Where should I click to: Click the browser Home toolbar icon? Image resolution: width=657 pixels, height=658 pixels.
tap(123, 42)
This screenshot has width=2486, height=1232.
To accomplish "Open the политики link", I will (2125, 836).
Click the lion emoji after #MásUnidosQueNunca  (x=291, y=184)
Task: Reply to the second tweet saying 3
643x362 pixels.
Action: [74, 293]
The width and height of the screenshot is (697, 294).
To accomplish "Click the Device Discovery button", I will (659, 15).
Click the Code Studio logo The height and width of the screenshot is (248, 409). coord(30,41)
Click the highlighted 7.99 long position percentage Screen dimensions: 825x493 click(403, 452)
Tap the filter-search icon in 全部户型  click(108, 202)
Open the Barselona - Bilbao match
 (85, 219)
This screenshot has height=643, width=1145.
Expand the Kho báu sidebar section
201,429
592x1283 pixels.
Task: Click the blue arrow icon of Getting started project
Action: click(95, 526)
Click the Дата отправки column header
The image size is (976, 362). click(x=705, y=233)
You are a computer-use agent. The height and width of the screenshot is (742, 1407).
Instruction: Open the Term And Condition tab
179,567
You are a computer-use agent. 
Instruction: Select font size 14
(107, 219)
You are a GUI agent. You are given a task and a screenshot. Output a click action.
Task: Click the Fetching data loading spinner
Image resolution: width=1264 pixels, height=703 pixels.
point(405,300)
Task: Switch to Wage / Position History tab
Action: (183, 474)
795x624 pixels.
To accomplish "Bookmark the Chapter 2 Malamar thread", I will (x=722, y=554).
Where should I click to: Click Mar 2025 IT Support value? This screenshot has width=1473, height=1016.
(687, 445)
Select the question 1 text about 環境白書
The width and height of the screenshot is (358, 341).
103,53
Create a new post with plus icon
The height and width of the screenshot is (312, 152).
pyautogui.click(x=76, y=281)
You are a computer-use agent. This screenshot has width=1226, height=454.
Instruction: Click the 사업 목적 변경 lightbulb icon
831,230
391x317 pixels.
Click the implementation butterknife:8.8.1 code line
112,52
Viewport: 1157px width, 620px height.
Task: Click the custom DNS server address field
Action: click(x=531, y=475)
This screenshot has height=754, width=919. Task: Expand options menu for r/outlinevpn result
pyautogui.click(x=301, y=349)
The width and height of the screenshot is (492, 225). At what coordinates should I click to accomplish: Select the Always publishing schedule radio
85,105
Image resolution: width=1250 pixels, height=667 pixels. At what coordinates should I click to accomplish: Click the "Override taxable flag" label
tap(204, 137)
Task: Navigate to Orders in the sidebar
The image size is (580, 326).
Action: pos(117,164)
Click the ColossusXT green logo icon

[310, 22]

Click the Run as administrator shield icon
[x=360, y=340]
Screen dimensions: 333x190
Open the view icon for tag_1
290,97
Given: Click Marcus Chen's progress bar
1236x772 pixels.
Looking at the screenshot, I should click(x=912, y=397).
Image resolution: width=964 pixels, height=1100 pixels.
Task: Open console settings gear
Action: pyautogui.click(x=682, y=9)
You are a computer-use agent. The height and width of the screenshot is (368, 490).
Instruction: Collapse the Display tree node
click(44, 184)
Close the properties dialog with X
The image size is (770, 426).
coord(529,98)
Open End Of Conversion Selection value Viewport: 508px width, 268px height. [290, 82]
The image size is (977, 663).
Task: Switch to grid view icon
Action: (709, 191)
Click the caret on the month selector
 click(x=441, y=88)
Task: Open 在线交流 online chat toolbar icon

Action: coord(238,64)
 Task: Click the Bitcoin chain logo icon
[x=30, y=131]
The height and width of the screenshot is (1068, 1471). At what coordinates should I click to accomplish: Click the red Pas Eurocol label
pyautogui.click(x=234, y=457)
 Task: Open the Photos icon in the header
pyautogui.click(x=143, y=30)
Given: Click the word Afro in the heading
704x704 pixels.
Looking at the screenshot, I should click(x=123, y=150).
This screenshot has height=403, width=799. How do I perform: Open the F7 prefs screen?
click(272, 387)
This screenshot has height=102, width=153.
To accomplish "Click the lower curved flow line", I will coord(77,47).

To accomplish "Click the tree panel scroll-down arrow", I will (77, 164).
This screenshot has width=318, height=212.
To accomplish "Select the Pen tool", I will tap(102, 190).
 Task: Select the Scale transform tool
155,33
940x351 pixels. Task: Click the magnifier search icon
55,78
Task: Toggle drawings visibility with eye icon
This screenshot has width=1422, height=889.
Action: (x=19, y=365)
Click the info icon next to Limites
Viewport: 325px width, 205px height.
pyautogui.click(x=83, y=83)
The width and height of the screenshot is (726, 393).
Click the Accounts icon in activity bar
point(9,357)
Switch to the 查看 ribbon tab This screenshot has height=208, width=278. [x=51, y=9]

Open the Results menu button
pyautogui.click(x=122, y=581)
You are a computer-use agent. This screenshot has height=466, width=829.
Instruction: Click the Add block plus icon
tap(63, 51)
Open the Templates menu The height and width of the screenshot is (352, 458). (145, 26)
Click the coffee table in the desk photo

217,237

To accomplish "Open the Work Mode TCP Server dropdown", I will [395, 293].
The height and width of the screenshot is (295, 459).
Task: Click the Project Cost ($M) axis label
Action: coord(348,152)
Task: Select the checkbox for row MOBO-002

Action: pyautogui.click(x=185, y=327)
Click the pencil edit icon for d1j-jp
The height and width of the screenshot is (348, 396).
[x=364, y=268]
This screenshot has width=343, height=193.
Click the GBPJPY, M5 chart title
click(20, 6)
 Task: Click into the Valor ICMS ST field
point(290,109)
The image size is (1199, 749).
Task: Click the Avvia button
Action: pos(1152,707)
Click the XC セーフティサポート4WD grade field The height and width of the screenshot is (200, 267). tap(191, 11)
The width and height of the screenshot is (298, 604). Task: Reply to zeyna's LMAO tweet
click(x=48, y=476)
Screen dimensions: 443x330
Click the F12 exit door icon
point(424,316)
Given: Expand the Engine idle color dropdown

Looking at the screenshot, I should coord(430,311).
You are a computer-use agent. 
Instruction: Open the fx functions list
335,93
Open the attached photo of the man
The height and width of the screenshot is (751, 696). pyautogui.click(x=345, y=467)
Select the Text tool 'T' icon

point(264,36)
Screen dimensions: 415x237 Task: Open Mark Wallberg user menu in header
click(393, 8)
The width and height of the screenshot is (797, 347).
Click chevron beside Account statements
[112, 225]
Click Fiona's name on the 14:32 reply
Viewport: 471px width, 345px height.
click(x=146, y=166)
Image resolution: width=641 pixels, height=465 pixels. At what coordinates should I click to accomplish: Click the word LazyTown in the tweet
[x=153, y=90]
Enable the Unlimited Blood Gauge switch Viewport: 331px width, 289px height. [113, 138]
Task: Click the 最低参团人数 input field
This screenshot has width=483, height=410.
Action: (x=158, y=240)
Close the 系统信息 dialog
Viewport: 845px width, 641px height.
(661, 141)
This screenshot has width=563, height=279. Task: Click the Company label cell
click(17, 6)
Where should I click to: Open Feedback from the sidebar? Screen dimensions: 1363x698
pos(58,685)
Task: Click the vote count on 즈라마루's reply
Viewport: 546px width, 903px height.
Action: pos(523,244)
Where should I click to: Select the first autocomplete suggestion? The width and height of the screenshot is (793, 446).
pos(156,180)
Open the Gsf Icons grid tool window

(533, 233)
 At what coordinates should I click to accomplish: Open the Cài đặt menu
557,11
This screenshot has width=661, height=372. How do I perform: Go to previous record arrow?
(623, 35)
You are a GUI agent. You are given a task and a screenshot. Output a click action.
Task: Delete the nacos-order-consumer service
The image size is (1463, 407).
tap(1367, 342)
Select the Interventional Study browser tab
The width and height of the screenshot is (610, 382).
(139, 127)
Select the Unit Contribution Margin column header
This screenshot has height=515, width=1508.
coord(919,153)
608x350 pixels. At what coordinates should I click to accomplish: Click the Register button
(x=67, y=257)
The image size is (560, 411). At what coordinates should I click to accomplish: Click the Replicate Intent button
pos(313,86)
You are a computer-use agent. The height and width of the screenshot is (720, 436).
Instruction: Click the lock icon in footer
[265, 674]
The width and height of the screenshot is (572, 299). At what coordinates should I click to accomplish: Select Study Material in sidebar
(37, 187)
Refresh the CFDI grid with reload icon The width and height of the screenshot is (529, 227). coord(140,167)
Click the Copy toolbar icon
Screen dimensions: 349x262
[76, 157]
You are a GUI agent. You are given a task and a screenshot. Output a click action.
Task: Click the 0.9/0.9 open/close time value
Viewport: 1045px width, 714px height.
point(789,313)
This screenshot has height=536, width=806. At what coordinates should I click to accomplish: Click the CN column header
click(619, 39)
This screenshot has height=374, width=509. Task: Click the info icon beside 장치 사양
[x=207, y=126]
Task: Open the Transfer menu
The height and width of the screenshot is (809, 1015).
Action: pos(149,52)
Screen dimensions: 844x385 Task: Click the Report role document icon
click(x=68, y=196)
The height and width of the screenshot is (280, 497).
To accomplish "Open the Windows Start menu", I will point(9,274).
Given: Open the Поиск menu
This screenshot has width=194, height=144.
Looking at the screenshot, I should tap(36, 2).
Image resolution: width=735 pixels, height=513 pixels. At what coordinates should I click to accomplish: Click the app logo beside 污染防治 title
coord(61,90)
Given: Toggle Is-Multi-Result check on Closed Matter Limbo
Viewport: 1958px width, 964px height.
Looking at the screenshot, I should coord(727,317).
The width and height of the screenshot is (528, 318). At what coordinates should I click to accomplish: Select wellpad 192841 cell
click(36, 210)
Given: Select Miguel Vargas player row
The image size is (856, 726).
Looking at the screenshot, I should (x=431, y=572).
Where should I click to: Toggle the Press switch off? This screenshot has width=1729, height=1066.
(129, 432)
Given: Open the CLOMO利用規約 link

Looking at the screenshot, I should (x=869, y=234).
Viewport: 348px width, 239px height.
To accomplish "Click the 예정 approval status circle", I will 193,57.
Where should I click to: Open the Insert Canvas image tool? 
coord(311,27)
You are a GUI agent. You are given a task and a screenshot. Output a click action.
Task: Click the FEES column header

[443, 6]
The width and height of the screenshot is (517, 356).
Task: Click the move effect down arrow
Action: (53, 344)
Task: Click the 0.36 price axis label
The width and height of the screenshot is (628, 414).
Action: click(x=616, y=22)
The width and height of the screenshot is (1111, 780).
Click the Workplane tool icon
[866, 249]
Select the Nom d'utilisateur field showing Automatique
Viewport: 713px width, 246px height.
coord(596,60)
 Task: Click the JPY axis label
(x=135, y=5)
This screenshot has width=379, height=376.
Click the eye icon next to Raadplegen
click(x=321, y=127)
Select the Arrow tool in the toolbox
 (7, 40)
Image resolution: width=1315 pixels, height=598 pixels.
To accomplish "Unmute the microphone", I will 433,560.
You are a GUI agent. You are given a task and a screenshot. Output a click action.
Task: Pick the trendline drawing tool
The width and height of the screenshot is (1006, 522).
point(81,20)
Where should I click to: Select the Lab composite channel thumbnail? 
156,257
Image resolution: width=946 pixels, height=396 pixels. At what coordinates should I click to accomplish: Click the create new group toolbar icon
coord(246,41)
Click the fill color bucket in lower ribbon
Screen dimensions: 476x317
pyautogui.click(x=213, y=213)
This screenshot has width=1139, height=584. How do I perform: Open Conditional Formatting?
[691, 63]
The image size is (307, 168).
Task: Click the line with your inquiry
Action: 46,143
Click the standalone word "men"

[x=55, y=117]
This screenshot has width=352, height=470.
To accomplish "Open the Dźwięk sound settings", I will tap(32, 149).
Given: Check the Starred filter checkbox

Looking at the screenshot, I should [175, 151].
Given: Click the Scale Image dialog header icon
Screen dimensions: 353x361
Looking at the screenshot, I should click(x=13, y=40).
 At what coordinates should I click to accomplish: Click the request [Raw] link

Instructions to follow – Which lines above hold the string "lower"? Show each of them.

Expected answer –
To accomplish "Click the lower curved flow line", I will coord(77,47).
Click the fill color bucket in lower ribbon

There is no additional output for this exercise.